Wednesday, December 30, 2009

New Year's Resolution: Start Over!




So, we've been talking and it seems that a reboot is in order! We're going back to the beginning of our reading plan to get everyone on the same page. Those of us who have already started can review and jump in as soon as we get to a new day in the reading. I know it's hard to stick to something every single day. But I truly feel that this will be a very meaningful and worthwhile experience! And if there are more of us to read, discuss, and motivate, I know we will have a great time! I have changed the Reading list on the sidebar and now you can just click the daily passage to read it online!

So there you have it, January 1, 2010.

GO!

Andrea

Thursday, December 3, 2009

I fell off the wagon trying to get back on the wagon...


I am in a season of searching. Heart-searching, soul-searching, mind-searching. It seems like nothing feels right anymore. My motivations are skewed, my actions are sinful, and my thoughts are full of anger and cynicism. What is going on? I knew reading through the Bible would likely dredge up some ugly goo, but I honestly haven't been keeping up. Perhaps it's the busyness of the holidays, more likely it's the fact that I self-sabotage everything I do. I don't think I am alone.

I get angry when I see other people getting close to God and feeling those highs.
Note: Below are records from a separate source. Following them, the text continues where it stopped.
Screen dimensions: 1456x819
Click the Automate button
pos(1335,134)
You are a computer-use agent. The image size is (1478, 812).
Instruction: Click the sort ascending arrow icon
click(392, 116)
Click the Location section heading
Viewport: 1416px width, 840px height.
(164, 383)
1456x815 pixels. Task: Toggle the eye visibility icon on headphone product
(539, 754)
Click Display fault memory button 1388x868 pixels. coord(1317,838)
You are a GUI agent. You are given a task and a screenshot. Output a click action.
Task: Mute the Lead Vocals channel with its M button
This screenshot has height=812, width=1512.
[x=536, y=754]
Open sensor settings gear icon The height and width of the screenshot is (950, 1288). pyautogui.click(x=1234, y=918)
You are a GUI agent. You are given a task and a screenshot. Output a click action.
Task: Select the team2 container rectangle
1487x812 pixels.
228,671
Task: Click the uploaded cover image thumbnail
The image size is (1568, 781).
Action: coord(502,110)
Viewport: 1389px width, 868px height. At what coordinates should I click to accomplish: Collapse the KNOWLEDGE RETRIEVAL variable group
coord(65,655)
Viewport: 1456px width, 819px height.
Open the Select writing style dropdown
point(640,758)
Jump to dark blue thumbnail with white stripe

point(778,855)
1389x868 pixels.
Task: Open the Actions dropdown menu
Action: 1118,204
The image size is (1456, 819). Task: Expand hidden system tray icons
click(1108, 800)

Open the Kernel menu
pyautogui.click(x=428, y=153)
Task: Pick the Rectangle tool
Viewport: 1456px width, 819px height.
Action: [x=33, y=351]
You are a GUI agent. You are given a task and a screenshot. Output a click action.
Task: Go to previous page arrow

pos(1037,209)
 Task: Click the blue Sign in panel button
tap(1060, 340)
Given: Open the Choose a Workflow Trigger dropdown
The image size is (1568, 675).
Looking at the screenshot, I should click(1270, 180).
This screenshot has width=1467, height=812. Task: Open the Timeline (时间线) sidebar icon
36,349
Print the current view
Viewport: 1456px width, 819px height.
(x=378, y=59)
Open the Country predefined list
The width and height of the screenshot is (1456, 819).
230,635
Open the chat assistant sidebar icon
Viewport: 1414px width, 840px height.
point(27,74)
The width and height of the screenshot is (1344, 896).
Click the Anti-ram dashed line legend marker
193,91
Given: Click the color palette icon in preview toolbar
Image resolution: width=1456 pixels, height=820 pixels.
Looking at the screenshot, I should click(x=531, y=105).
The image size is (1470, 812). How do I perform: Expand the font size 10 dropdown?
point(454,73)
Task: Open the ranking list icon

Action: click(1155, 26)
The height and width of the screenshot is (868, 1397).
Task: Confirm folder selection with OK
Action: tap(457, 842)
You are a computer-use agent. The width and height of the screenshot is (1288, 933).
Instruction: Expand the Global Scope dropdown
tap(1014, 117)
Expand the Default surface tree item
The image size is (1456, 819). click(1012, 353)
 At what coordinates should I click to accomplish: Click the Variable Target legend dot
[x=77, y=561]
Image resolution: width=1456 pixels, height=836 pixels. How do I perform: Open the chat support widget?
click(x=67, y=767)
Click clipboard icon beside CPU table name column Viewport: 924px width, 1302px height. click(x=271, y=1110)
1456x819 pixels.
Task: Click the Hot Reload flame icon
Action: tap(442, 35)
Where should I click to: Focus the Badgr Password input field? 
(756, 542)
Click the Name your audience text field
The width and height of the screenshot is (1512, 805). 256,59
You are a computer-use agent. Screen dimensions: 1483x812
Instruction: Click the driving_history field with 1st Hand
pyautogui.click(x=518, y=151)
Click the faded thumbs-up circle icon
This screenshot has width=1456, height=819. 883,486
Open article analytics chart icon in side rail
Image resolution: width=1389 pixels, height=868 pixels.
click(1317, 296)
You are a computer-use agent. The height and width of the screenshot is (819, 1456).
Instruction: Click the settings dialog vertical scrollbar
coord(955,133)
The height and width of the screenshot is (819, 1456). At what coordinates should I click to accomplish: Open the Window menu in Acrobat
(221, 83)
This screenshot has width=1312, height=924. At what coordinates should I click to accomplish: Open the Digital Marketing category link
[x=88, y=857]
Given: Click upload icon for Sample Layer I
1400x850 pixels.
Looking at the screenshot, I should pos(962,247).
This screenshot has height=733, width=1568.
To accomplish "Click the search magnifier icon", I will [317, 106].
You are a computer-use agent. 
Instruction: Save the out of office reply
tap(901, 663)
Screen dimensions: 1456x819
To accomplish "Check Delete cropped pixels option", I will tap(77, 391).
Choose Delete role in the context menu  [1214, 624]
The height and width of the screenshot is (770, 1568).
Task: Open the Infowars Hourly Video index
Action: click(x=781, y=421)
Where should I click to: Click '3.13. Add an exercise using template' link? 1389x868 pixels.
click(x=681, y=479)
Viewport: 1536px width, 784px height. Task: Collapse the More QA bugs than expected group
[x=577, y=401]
I used to feel them! Why not now? Why am I in the valley? AGAIN? My life is great! Why am I complaining? And I think we all know the answer here. Our lives do not and should not dictate our spiritual well-being or our joy. These are gifts only God can bestow upon us and we will never be able to earn them no matter how clean our homes are or how much money we save. Paige wrote about our purpose as women. I think this could be a gender neutral post in many ways though. As humans, we strive to earn our own well-being and it gets us nowhere. And because of that failing, we become bitter and resentful to the good news that is God's Word.

Reading the Bible like this has been tough for me. I keep trying to "get something out of it". A quick fix or an inspirational verse of the day. I fear that if I keep gambling with Truth, I am going to miss the point entirely.